Sunday, August 18, 2013

"Taken" (2008)

My Mom says that Taken is about a parent's worst nightmare.  I say it's about a stupid parent's worst nightmare, because what intelligent parent would let their seventeen-year-old daughter go to Paris with an eighteen-year-old friend?  Not a single chaperone in sight, just the promise of them staying with the friend's cousins.  That's just asking for trouble.

Also, they stole their tagline from the Harrison Ford movie Frantic (1988), which had "They've taken his wife.  Now he's taking action."  Which was also set in Paris, IIRC.  Hmm.

Okay, so yeah, the plot of this is that ex-CIA agent Bryan (Liam Neeson) has an ex-wife (Famke Janssen) and a pretty daughter named Kim (Maggie Grace).  Kim goes to Paris, gets taken by bad guys, and Bryan goes to rescue her.  Lots of violence ensues.

The most interesting part of the movie, for me, is how well the writers utilized the classic "quest myth" structure.  (This is totally spoily, just so you know.  Skip this paragraph if you want to avoid the spoilage.)  We first see our hero in his home environment so we see what he has to lose and/or gain.  Then he gets the call to action, which in this case is a literal phone call from his about-to-be-kidnapped daughter.  He calls on a magical helper, a fellow agent, to help him out before he sets off.  He flies to Paris, entering a mystical woods of unknown surroundings.  A frenemy there serves as the threshold guardian, warning him to turn back and go home.  Bryan ignores him and heroically goes after his prize/daughter, overcoming all obstacles the villains throw at him.  He enters the lion's den and gets captured, and almost has a symbolic death and rebirth, though not quite.  He confronts the villain there, but learns of another villain, so has to enter another lion's den and confront the other villain.  And then he gains his prize/daughter.  We end with him returning the prize to his usual world, where he is welcomed and praised for his efforts and successes.  About the only things he doesn't have that could get crammed into this are a sidekick and a mentor.  He even meets up with a lot of the female archetypes, such as woman-as-whore and woman-as-mother and woman-as-virgin.

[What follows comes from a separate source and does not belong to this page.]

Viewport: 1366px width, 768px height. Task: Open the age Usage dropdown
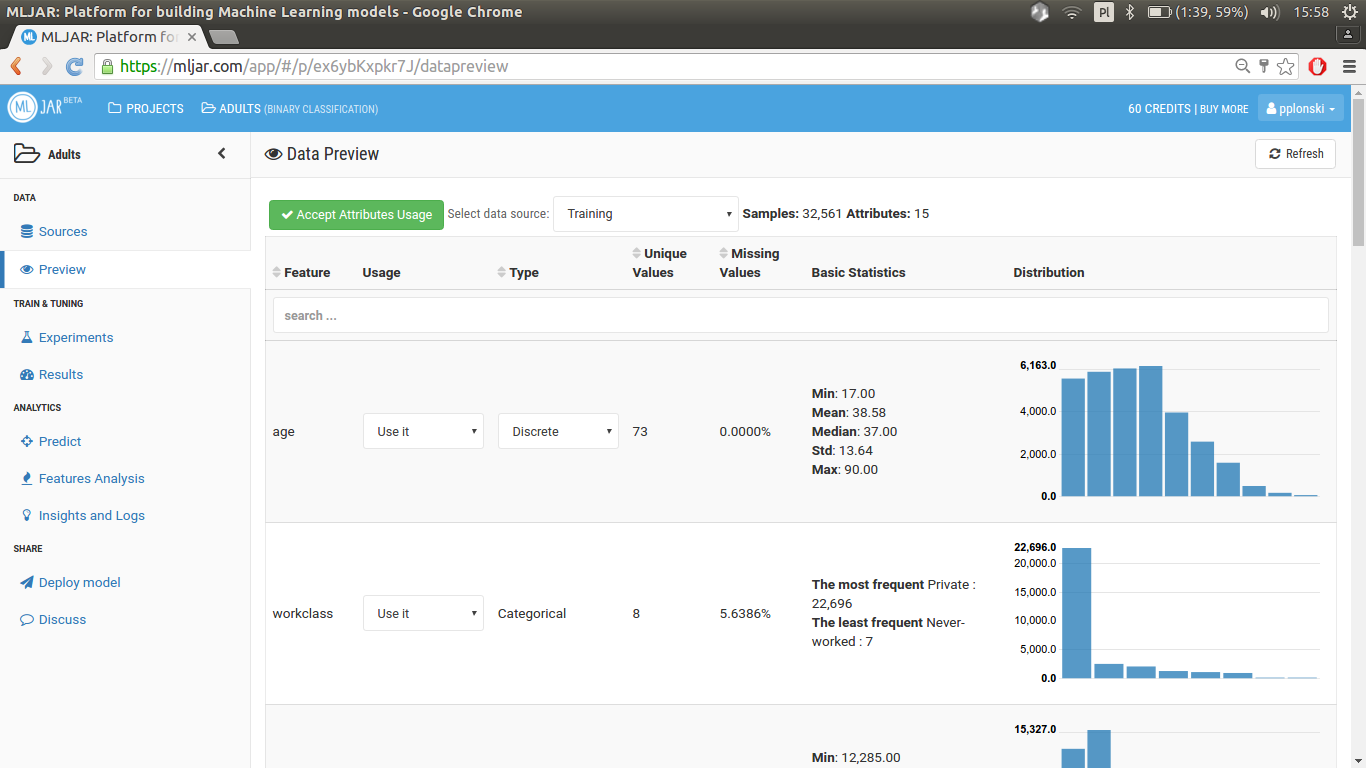(x=423, y=431)
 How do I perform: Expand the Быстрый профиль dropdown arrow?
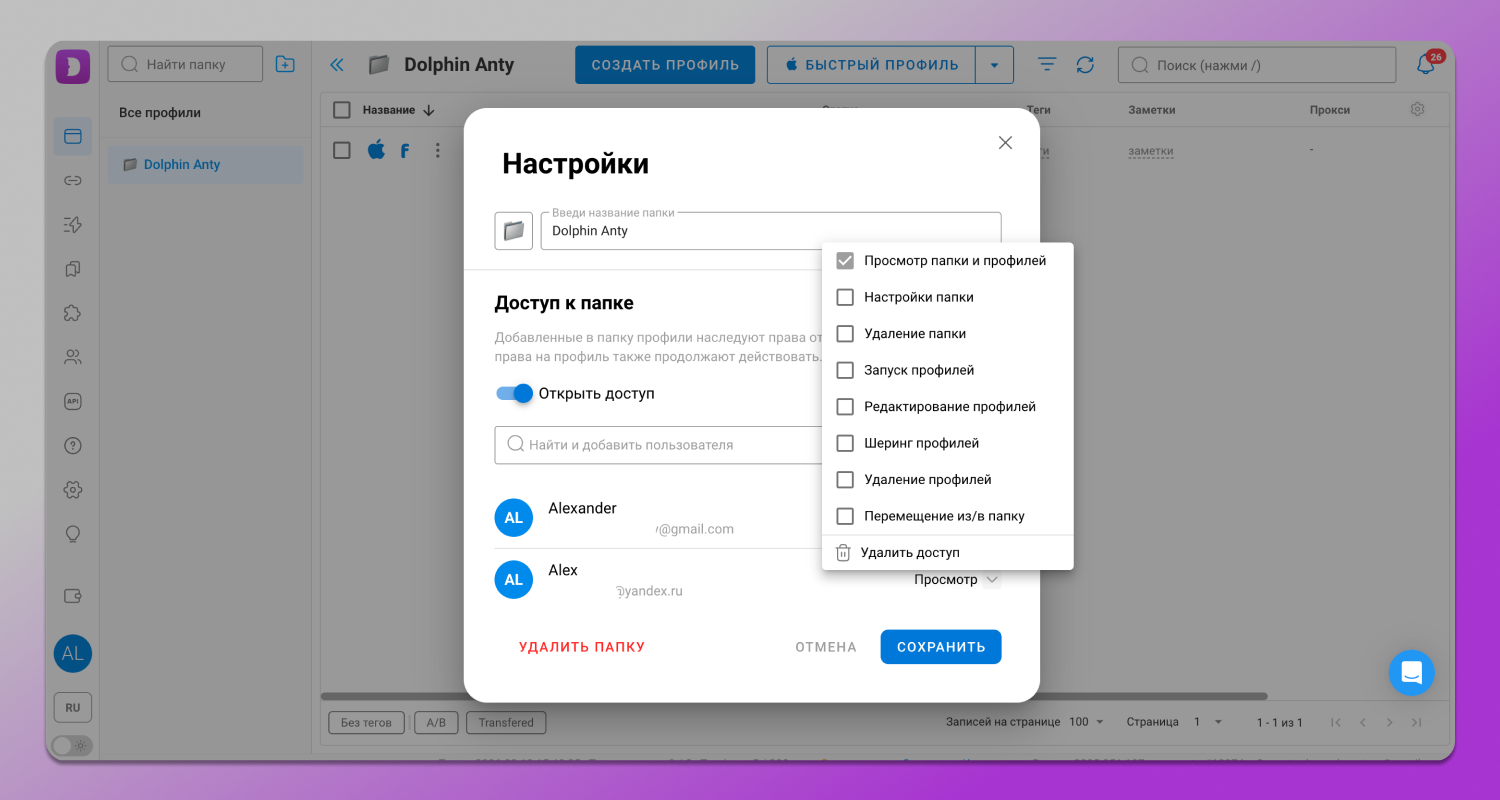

Pretty classic stuff for an otherwise kind of forgettable action flick.

It was neat to see Maggie Grace in something other than Lost, and Famke Janssen's character was kind of like a less-loving version of the mom she played in Don't Say a Word (2001), which also involved a kidnapped daughter.  Hmm.


If you want to know more about all this "quest myth" mumbo jumbo I'm rambling about, I suggest reading The Key:  How to Write Damn Good Fiction Using the Power of Myth by James N. Frey or The Hero with a Thousand Faces by Joseph Campbell.  They will expand your mind.  In a good way.  The former is technically a how-to-write book for writers, but it can be fascinating to non-writers too.  The latter is really long and I haven't managed to finish it yet, though I need to.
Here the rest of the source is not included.